Coup dur pour les transporteurs aériens qui offraient des
voyages à rabais à leur clientèle. Le 28 août dernier, c’est autour de Zoom Airlines de se placer sous la protection de la loi sur la faillite. La compagnie créée il y a sept ans a été forcée de garder ses appareils au sol. La raison invoquée par ses dirigeants: la hausse du prix du pétrole. Le coût des opérations de la compagnie a été de 50 millions cette année, alors que l’an dernier elle affichait des profits.
D’autres transporteurs qui offrent des vols à rabais pourraient aussi voir leurs activités suspendues ou roulées au ralenti.
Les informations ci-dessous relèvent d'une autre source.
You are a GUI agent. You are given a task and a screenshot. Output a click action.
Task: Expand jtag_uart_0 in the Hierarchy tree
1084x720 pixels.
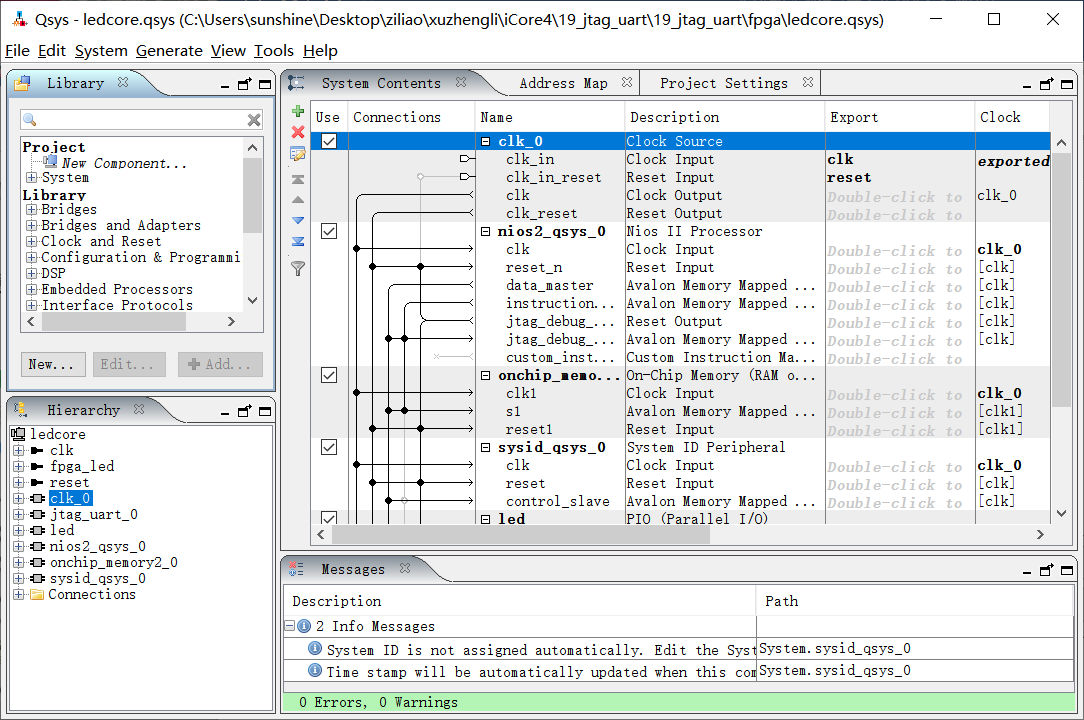coord(19,515)
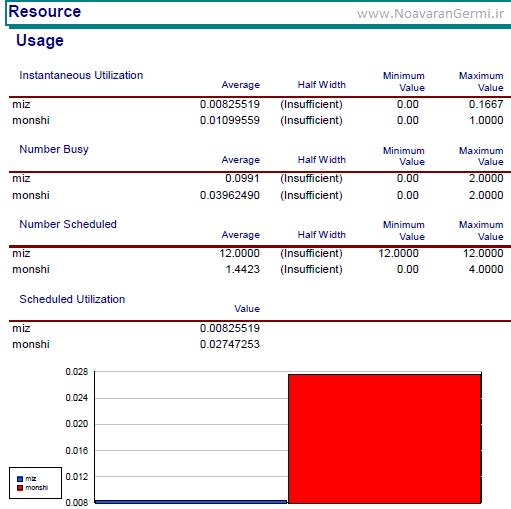The image size is (511, 509).
Task: Click miz Number Busy average 0.0991
Action: pos(242,178)
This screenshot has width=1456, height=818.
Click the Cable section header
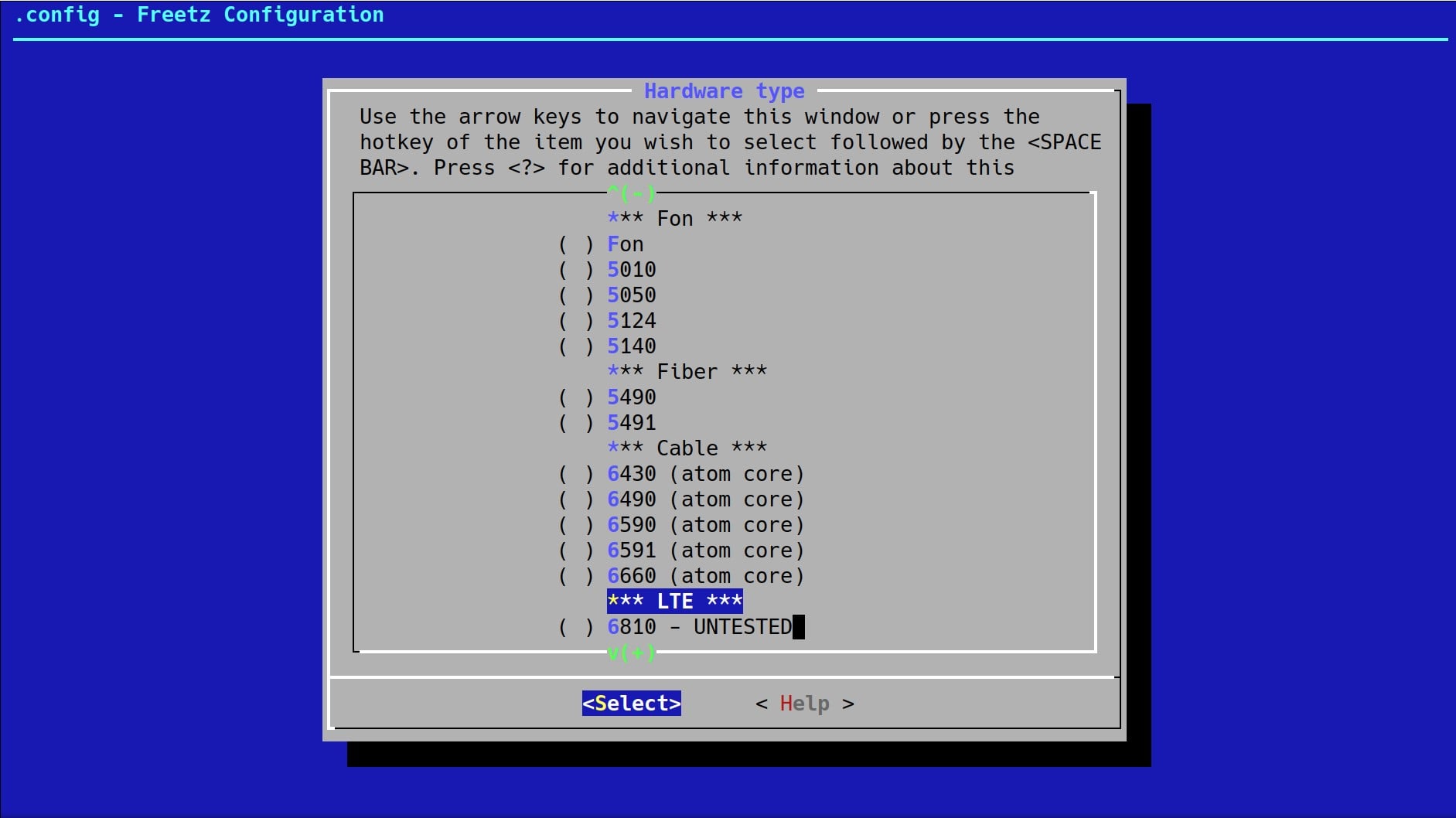point(687,448)
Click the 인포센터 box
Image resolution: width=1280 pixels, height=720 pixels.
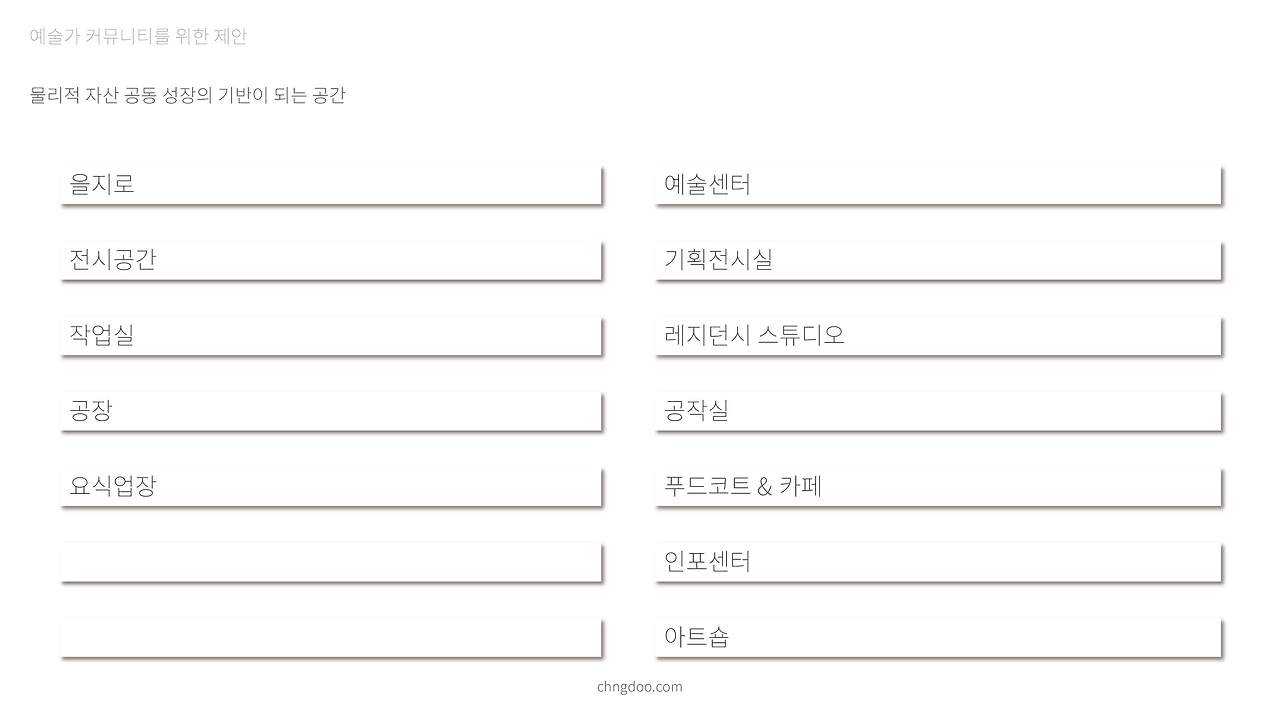coord(939,562)
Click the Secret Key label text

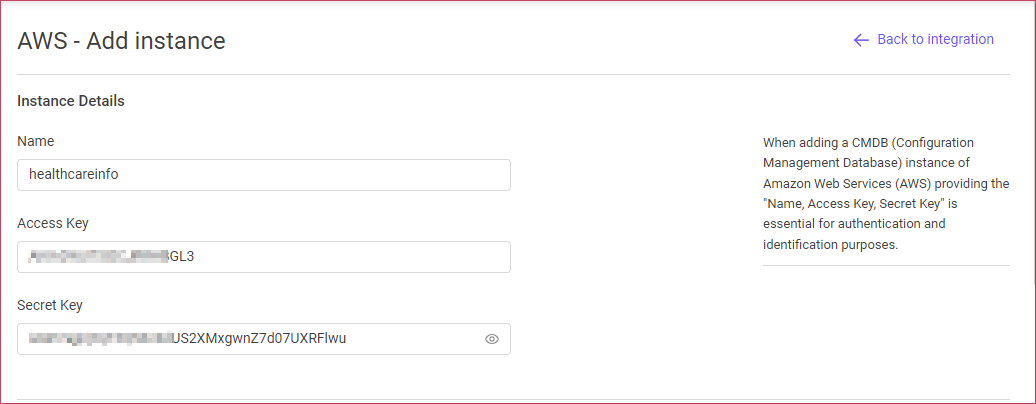50,305
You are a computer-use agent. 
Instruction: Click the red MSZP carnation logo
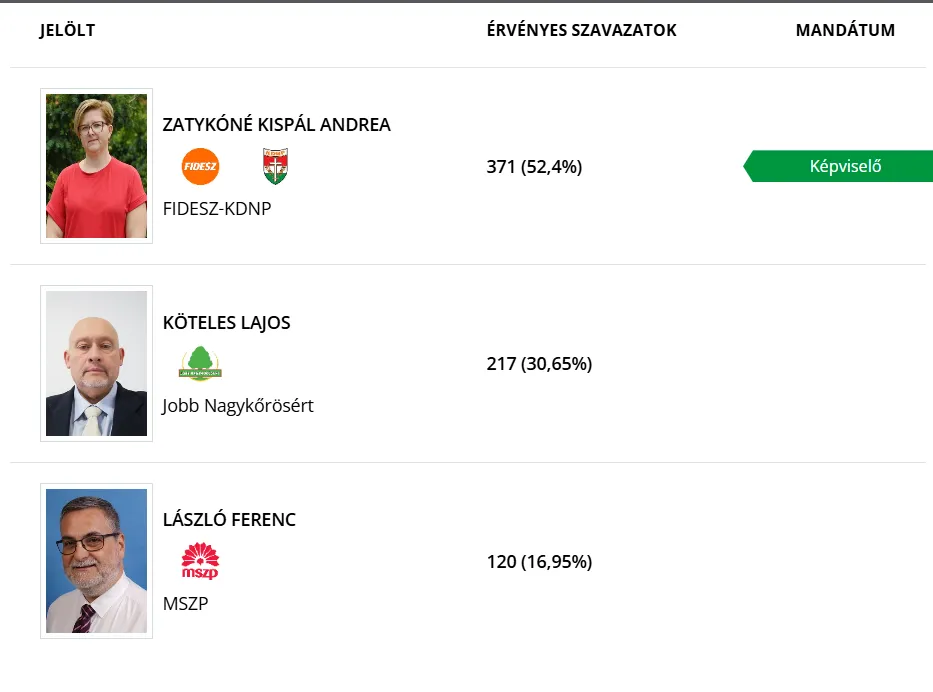coord(200,560)

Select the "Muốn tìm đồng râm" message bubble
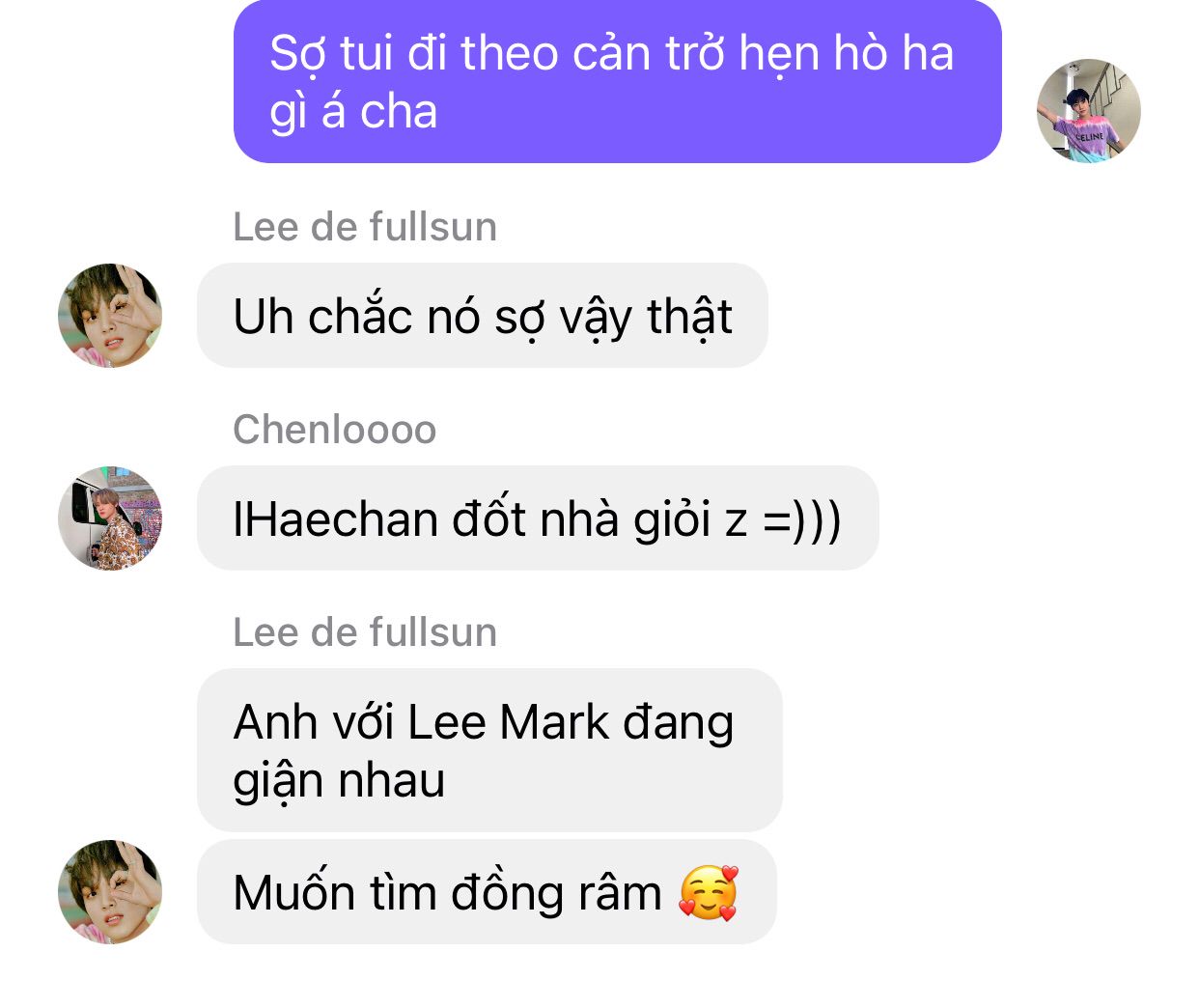[x=487, y=891]
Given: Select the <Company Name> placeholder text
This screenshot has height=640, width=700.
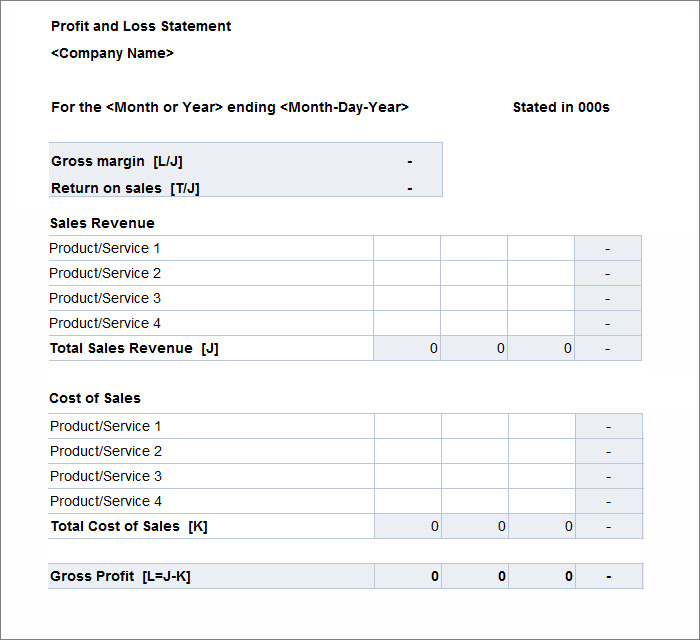Looking at the screenshot, I should (x=112, y=53).
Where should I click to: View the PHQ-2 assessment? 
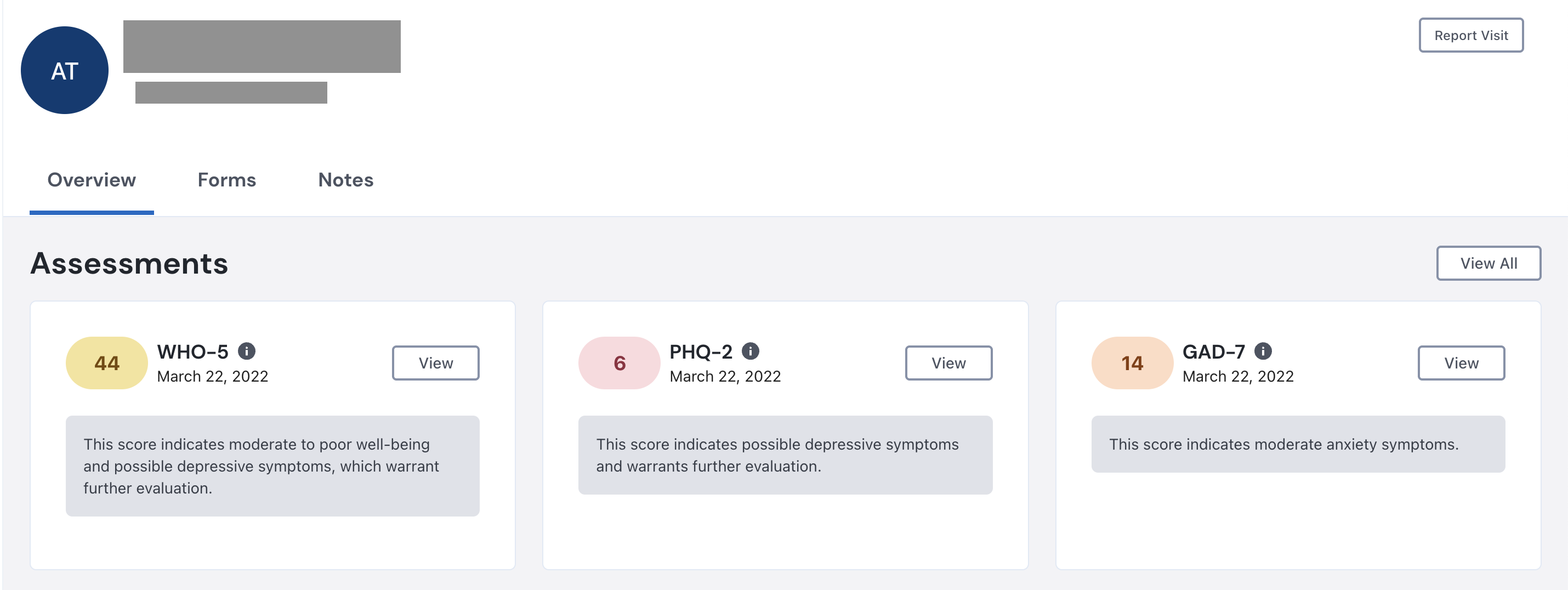(x=948, y=364)
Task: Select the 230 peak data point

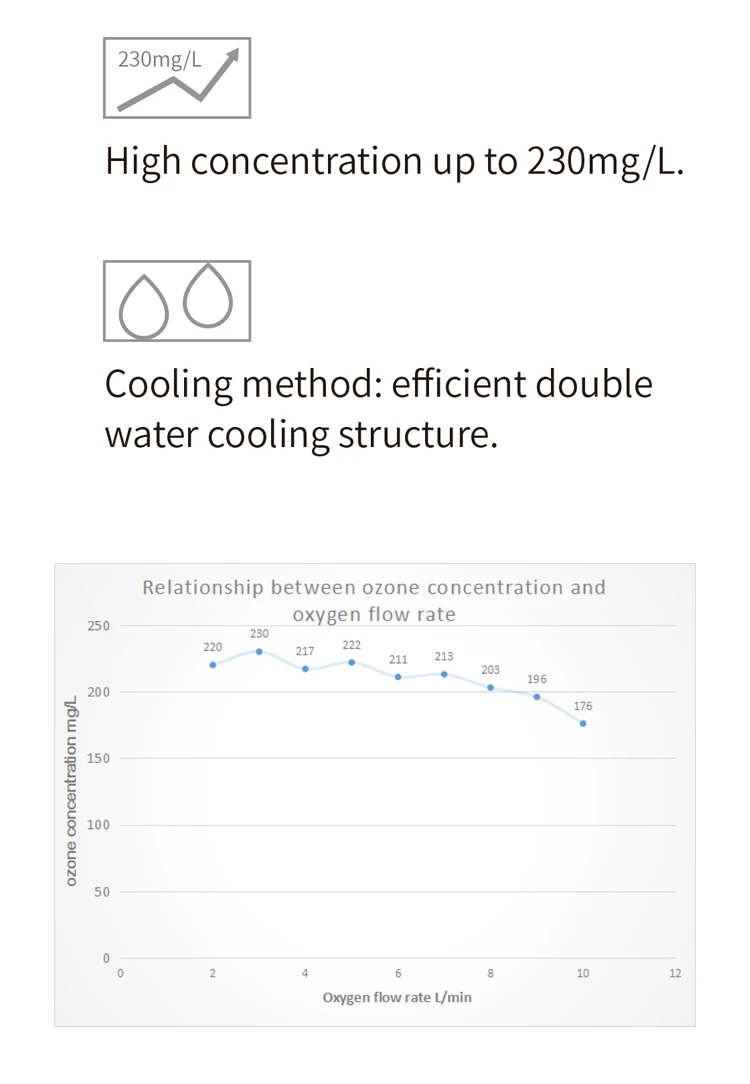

Les compagnies Porter et Ryan Air, un transporteur européen, subissent également des difficultés.
Plusieurs passagers qui devaient partir en voyage ont dû rebrousser chemin. À l’aéroport Pierre-Elliot-Trudeau, le comptoir Zoom avait même été démonté, laissant les passagers au dépourvu. D'autres passagers étaient toujours coincés dans différents aéroports du Canada et d’Écosse. Mince consolation pour ceux qui ont fait affaire avec une agence de voyage, ils pourront se faire rembourser puisqu’ils peuvent profiter du Fonds d’indemnisation des clients des agents de voyage. Les gens qui ont acheté leur billet d’avion directement chez Zoom avec une carte de crédit pourront se faire rembourser. Par contre, s’ils ont payé, par exemple, par mandat poste, c’est une autre histoire; ils se retrouvent créanciers de la compagnie.
Zoom Airlines a deux bases opérationnelles situées, une au Canada et une autre Royaume-Uni. Si plusieurs passagers ont vu leurs vacances gâchées, c’est près de 700 personnes qui perdent leur emploi.